:: RECORDS PROVIDED ::
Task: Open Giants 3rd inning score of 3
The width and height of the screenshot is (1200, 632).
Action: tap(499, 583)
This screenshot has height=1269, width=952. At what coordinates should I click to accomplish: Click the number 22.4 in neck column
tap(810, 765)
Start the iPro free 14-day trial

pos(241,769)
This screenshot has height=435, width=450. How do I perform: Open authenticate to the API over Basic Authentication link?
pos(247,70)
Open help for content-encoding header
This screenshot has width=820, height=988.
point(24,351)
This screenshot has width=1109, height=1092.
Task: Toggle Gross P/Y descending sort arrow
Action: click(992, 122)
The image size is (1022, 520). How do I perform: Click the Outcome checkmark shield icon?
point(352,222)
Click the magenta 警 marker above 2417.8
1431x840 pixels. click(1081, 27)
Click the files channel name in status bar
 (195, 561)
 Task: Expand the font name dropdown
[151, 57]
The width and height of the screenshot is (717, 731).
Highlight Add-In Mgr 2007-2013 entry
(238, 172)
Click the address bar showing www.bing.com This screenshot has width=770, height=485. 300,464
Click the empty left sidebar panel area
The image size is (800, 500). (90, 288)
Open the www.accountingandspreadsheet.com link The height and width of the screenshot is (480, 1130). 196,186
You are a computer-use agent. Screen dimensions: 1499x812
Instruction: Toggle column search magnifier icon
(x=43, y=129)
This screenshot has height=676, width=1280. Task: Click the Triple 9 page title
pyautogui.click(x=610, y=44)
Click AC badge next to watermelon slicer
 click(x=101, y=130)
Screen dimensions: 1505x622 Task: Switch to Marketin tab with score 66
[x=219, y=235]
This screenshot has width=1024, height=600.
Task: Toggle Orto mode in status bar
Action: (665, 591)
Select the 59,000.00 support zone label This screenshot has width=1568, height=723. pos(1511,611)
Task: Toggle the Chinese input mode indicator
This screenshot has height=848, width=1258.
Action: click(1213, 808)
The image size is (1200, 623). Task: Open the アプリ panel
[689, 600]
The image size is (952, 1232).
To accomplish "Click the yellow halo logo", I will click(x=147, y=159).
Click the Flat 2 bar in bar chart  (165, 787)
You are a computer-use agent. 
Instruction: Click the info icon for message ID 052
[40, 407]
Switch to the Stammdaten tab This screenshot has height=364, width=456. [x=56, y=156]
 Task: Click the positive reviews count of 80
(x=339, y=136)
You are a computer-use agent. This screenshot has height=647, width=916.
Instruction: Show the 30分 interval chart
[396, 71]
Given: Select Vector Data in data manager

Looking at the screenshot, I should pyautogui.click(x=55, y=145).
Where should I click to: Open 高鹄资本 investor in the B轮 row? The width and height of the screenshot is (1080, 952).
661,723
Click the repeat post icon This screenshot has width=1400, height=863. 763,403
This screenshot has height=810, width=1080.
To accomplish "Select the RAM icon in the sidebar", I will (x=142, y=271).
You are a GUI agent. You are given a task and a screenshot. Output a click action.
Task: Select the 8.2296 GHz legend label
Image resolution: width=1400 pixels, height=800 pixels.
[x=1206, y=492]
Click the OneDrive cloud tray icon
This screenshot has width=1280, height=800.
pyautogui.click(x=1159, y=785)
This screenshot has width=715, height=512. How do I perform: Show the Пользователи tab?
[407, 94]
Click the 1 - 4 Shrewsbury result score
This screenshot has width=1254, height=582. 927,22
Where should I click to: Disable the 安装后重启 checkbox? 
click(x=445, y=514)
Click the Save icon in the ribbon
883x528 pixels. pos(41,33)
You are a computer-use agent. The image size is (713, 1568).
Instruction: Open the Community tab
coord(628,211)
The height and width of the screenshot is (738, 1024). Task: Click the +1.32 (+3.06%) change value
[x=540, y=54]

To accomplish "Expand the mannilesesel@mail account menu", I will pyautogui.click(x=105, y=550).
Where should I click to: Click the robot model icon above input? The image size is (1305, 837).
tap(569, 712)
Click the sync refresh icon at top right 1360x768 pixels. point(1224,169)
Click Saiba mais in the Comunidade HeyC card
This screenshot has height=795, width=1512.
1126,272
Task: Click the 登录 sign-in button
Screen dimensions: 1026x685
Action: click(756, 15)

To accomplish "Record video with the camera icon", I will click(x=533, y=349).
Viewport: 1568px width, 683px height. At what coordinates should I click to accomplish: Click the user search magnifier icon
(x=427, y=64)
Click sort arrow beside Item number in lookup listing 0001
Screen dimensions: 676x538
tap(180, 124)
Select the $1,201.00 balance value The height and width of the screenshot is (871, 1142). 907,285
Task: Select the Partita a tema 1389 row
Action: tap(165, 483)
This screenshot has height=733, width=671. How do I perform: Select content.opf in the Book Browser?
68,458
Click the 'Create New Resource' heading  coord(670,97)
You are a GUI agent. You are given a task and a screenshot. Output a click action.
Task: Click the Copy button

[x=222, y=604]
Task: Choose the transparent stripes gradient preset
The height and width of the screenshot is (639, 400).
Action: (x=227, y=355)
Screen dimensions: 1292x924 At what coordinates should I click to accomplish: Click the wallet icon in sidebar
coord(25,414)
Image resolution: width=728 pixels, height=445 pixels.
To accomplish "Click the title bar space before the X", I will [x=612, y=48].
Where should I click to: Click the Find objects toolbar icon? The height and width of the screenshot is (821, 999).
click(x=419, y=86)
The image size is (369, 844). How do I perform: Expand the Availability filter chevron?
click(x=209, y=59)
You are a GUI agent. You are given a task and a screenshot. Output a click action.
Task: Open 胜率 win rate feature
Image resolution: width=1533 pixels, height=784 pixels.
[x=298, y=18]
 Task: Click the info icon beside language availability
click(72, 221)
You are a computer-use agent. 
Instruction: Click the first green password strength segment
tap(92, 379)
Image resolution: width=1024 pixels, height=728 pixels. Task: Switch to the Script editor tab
:::
[WHAT IS NEEDED] The response should be an exact copy of all the records above.

[ANSWER SECTION]
Task: Open Giants 3rd inning score of 3
The width and height of the screenshot is (1200, 632).
Action: tap(499, 583)
This screenshot has height=1269, width=952. At what coordinates should I click to accomplish: Click the number 22.4 in neck column
tap(810, 765)
Start the iPro free 14-day trial

pos(241,769)
This screenshot has height=435, width=450. How do I perform: Open authenticate to the API over Basic Authentication link?
pos(247,70)
Open help for content-encoding header
This screenshot has width=820, height=988.
point(24,351)
This screenshot has width=1109, height=1092.
Task: Toggle Gross P/Y descending sort arrow
Action: click(992, 122)
The image size is (1022, 520). How do I perform: Click the Outcome checkmark shield icon?
point(352,222)
Click the magenta 警 marker above 2417.8
1431x840 pixels. click(1081, 27)
Click the files channel name in status bar
 (195, 561)
 Task: Expand the font name dropdown
[151, 57]
The width and height of the screenshot is (717, 731).
Highlight Add-In Mgr 2007-2013 entry
(238, 172)
Click the address bar showing www.bing.com This screenshot has width=770, height=485. 300,464
Click the empty left sidebar panel area
The image size is (800, 500). (90, 288)
Open the www.accountingandspreadsheet.com link The height and width of the screenshot is (480, 1130). 196,186
You are a computer-use agent. Screen dimensions: 1499x812
Instruction: Toggle column search magnifier icon
(x=43, y=129)
This screenshot has height=676, width=1280. Task: Click the Triple 9 page title
pyautogui.click(x=610, y=44)
Click AC badge next to watermelon slicer
 click(x=101, y=130)
Screen dimensions: 1505x622 Task: Switch to Marketin tab with score 66
[x=219, y=235]
This screenshot has width=1024, height=600.
Task: Toggle Orto mode in status bar
Action: (665, 591)
Select the 59,000.00 support zone label This screenshot has width=1568, height=723. pos(1511,611)
Task: Toggle the Chinese input mode indicator
This screenshot has height=848, width=1258.
Action: click(1213, 808)
The image size is (1200, 623). Task: Open the アプリ panel
[689, 600]
The image size is (952, 1232).
To accomplish "Click the yellow halo logo", I will click(x=147, y=159).
Click the Flat 2 bar in bar chart  (165, 787)
You are a computer-use agent. 
Instruction: Click the info icon for message ID 052
[40, 407]
Switch to the Stammdaten tab This screenshot has height=364, width=456. [x=56, y=156]
 Task: Click the positive reviews count of 80
(x=339, y=136)
You are a computer-use agent. This screenshot has height=647, width=916.
Instruction: Show the 30分 interval chart
[396, 71]
Given: Select Vector Data in data manager

Looking at the screenshot, I should pyautogui.click(x=55, y=145).
Where should I click to: Open 高鹄资本 investor in the B轮 row? The width and height of the screenshot is (1080, 952).
661,723
Click the repeat post icon This screenshot has width=1400, height=863. 763,403
This screenshot has height=810, width=1080.
To accomplish "Select the RAM icon in the sidebar", I will (x=142, y=271).
You are a GUI agent. You are given a task and a screenshot. Output a click action.
Task: Select the 8.2296 GHz legend label
Image resolution: width=1400 pixels, height=800 pixels.
[x=1206, y=492]
Click the OneDrive cloud tray icon
This screenshot has width=1280, height=800.
pyautogui.click(x=1159, y=785)
This screenshot has width=715, height=512. How do I perform: Show the Пользователи tab?
[407, 94]
Click the 1 - 4 Shrewsbury result score
This screenshot has width=1254, height=582. 927,22
Where should I click to: Disable the 安装后重启 checkbox? 
click(x=445, y=514)
Click the Save icon in the ribbon
883x528 pixels. pos(41,33)
You are a computer-use agent. The image size is (713, 1568).
Instruction: Open the Community tab
coord(628,211)
The height and width of the screenshot is (738, 1024). Task: Click the +1.32 (+3.06%) change value
[x=540, y=54]

To accomplish "Expand the mannilesesel@mail account menu", I will pyautogui.click(x=105, y=550).
Where should I click to: Click the robot model icon above input? The image size is (1305, 837).
tap(569, 712)
Click the sync refresh icon at top right 1360x768 pixels. point(1224,169)
Click Saiba mais in the Comunidade HeyC card
This screenshot has height=795, width=1512.
1126,272
Task: Click the 登录 sign-in button
Screen dimensions: 1026x685
Action: click(756, 15)

To accomplish "Record video with the camera icon", I will click(x=533, y=349).
Viewport: 1568px width, 683px height. At what coordinates should I click to accomplish: Click the user search magnifier icon
(x=427, y=64)
Click sort arrow beside Item number in lookup listing 0001
Screen dimensions: 676x538
tap(180, 124)
Select the $1,201.00 balance value The height and width of the screenshot is (871, 1142). 907,285
Task: Select the Partita a tema 1389 row
Action: tap(165, 483)
This screenshot has height=733, width=671. How do I perform: Select content.opf in the Book Browser?
68,458
Click the 'Create New Resource' heading  coord(670,97)
You are a GUI agent. You are given a task and a screenshot. Output a click action.
Task: Click the Copy button

[x=222, y=604]
Task: Choose the transparent stripes gradient preset
The height and width of the screenshot is (639, 400).
Action: (x=227, y=355)
Screen dimensions: 1292x924 At what coordinates should I click to accomplish: Click the wallet icon in sidebar
coord(25,414)
Image resolution: width=728 pixels, height=445 pixels.
To accomplish "Click the title bar space before the X", I will [x=612, y=48].
Where should I click to: Click the Find objects toolbar icon? The height and width of the screenshot is (821, 999).
click(x=419, y=86)
The image size is (369, 844). How do I perform: Expand the Availability filter chevron?
click(x=209, y=59)
You are a GUI agent. You are given a task and a screenshot. Output a click action.
Task: Open 胜率 win rate feature
Image resolution: width=1533 pixels, height=784 pixels.
[x=298, y=18]
 Task: Click the info icon beside language availability
click(72, 221)
You are a computer-use agent. 
Instruction: Click the first green password strength segment
tap(92, 379)
Image resolution: width=1024 pixels, height=728 pixels. Task: Switch to the Script editor tab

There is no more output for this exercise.